→ **What to produce**: Tally the lines in the following entries that include the word "will"; state only the total.

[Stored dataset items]
=== Section Start ===

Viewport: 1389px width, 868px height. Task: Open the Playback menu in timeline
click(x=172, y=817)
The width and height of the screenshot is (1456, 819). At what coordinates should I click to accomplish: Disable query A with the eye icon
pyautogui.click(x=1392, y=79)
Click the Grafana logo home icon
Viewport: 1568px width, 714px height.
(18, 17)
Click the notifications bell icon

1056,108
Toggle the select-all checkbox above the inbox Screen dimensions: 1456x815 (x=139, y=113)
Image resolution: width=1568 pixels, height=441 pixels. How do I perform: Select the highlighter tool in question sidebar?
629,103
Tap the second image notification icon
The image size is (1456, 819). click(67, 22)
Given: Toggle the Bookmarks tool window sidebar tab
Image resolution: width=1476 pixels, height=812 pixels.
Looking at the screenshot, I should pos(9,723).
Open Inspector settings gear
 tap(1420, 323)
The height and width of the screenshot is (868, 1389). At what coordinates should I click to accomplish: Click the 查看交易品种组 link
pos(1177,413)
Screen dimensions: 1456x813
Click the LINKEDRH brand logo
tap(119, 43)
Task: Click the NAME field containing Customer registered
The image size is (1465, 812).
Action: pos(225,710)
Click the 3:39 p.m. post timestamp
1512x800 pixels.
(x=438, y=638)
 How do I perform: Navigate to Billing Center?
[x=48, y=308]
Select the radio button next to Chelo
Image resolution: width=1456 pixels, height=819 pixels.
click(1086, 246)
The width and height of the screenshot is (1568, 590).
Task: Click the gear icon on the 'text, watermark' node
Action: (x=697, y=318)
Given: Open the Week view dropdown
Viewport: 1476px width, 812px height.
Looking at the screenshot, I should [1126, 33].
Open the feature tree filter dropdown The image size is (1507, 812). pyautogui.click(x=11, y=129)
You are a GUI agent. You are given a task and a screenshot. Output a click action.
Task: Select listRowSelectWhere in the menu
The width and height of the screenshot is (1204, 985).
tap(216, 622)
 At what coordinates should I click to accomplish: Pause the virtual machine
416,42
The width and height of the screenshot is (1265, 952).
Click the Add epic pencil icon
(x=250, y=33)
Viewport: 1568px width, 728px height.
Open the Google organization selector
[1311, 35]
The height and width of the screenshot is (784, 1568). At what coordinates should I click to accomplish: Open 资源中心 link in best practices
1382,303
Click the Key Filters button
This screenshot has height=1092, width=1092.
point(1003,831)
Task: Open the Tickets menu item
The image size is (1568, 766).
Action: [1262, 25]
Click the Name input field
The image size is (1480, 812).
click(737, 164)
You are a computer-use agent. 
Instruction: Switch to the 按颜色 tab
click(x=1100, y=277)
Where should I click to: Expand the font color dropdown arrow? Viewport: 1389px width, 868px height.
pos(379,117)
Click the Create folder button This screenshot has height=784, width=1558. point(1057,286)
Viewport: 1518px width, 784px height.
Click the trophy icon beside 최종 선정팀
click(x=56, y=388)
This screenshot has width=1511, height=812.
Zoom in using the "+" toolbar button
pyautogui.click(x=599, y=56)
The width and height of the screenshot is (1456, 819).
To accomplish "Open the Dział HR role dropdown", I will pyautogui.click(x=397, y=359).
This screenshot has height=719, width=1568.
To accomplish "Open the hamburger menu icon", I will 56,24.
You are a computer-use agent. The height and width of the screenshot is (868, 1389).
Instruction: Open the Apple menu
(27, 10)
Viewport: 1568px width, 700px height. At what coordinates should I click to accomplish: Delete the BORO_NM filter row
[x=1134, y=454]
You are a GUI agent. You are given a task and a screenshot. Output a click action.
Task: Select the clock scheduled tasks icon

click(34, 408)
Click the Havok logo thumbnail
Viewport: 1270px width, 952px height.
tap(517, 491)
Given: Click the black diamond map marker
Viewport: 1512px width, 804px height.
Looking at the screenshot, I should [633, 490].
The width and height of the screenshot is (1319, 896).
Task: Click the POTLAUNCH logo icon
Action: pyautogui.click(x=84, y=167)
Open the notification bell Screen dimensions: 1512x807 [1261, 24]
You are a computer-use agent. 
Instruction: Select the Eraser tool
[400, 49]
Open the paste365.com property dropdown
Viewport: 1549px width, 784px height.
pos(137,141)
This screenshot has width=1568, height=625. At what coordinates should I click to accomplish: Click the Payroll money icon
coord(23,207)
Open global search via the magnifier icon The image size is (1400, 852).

=== Section End ===

→ **Task output**: 2